AIM OF THE EXERCISE:
Please go over the material below and count each line with the string "dimensions", giving only the total.

DATA FOR REVIEW:

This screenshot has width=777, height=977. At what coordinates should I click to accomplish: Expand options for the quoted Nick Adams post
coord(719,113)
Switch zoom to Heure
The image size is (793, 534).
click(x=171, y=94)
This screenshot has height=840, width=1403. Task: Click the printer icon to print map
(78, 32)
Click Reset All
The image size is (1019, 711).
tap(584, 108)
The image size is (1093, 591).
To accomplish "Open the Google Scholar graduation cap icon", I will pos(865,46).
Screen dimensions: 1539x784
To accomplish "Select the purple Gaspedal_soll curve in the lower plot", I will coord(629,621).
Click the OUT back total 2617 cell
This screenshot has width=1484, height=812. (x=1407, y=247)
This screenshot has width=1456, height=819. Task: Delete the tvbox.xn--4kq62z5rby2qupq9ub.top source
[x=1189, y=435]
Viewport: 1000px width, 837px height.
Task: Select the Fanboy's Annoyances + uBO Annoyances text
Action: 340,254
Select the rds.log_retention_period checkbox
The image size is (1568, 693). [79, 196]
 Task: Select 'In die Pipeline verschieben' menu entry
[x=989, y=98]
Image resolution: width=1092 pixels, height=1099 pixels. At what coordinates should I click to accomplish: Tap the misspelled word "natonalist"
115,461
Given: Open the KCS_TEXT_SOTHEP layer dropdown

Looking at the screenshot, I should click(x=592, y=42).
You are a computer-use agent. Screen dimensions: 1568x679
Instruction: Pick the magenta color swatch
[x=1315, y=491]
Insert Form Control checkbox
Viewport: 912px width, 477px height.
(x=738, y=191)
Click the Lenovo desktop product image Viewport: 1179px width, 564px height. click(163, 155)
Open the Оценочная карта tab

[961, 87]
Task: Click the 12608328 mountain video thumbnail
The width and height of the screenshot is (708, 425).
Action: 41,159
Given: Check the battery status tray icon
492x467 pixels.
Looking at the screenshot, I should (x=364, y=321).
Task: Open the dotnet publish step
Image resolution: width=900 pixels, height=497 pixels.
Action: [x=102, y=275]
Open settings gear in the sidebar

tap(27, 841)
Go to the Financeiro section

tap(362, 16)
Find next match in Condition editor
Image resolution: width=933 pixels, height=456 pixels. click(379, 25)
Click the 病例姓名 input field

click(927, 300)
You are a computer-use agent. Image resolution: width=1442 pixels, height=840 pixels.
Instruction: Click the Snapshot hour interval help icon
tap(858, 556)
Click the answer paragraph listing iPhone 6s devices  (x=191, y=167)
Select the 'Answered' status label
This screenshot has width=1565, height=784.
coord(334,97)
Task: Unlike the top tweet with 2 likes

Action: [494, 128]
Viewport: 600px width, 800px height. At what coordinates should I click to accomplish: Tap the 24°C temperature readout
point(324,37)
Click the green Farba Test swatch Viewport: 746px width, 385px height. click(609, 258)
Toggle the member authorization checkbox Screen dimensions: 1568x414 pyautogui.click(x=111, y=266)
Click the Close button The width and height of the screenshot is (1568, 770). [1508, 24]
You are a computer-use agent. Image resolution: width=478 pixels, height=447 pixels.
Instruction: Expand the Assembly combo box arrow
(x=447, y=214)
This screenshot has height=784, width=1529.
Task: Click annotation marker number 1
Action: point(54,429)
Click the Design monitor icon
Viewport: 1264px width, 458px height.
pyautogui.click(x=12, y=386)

RESPONSE:
3